### Exercise details
Reproduce each item below verbatim, line for line, and omit the pictures from your output.

# Supplied data start

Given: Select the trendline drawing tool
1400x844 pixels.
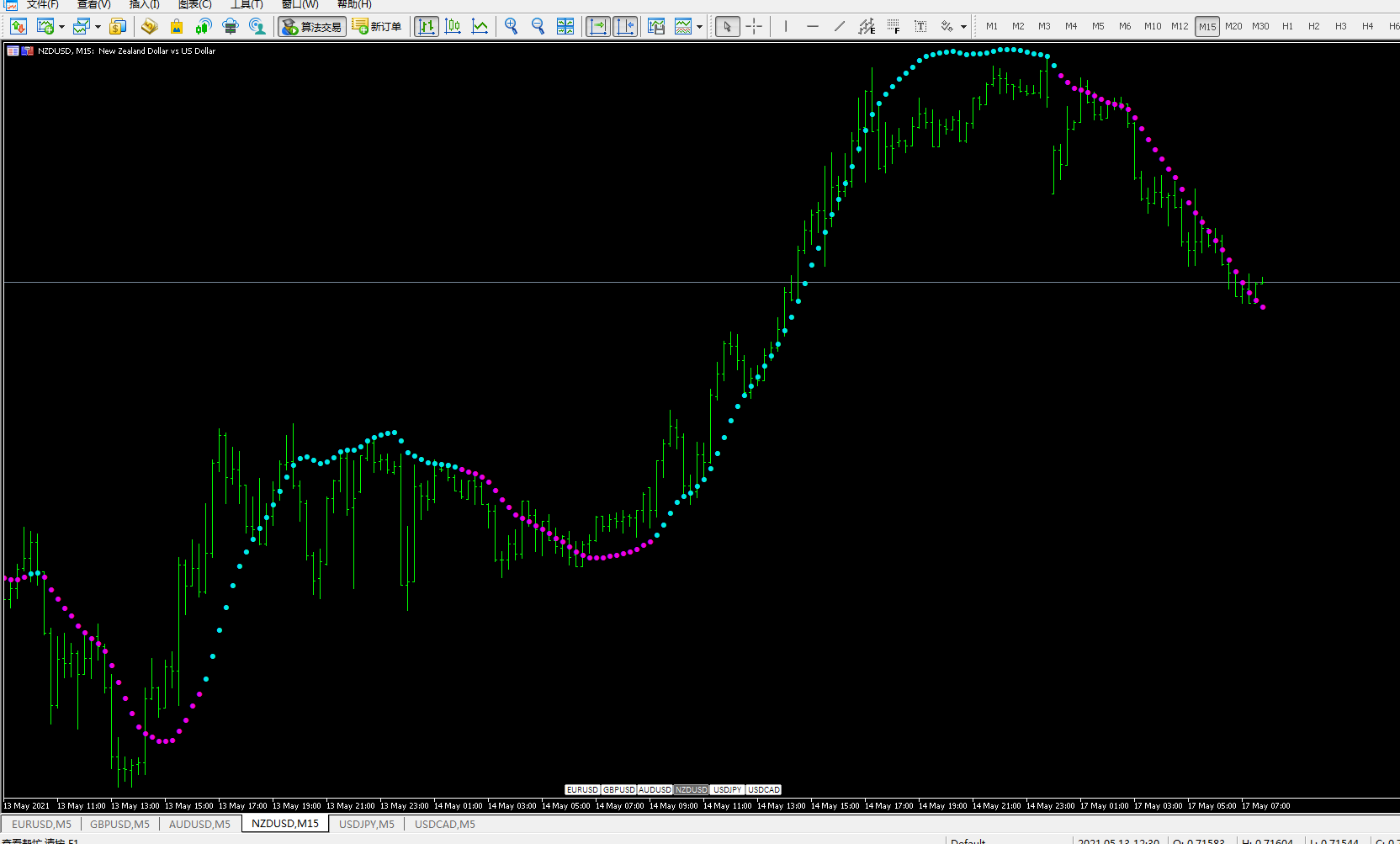Looking at the screenshot, I should click(x=840, y=26).
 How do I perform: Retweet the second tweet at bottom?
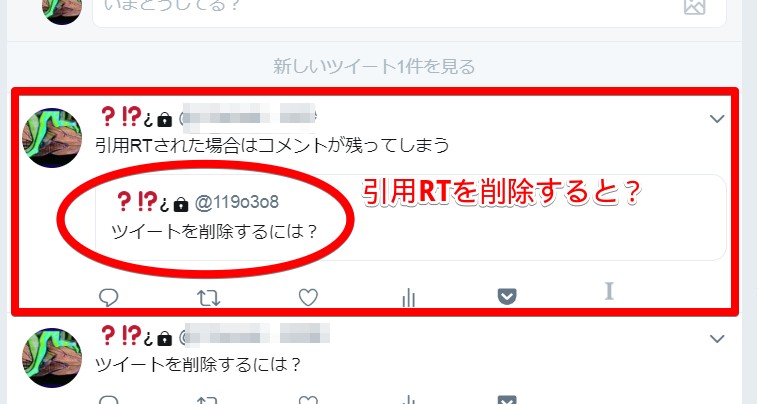click(x=208, y=400)

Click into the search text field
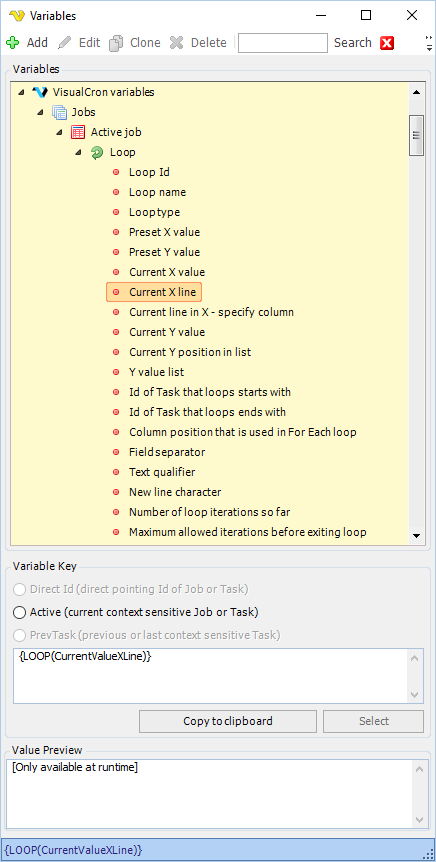283,43
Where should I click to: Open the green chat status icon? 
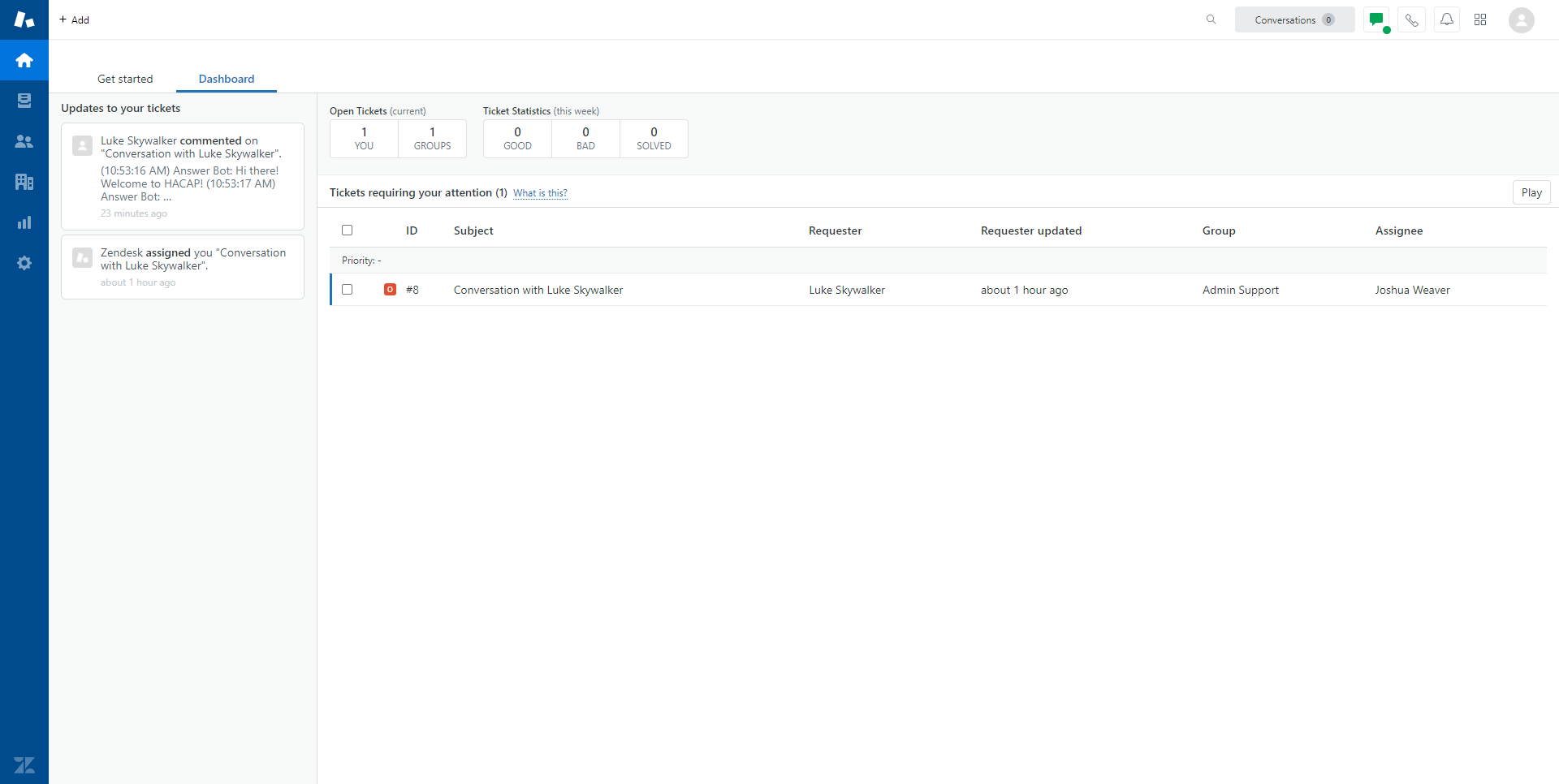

# Supplied data end

### Solution for this problem
Given: Select the trendline drawing tool
1400x844 pixels.
Looking at the screenshot, I should click(x=840, y=26).
 How do I perform: Retweet the second tweet at bottom?
click(x=208, y=400)

Click into the search text field
283,43
Where should I click to: Open the green chat status icon? 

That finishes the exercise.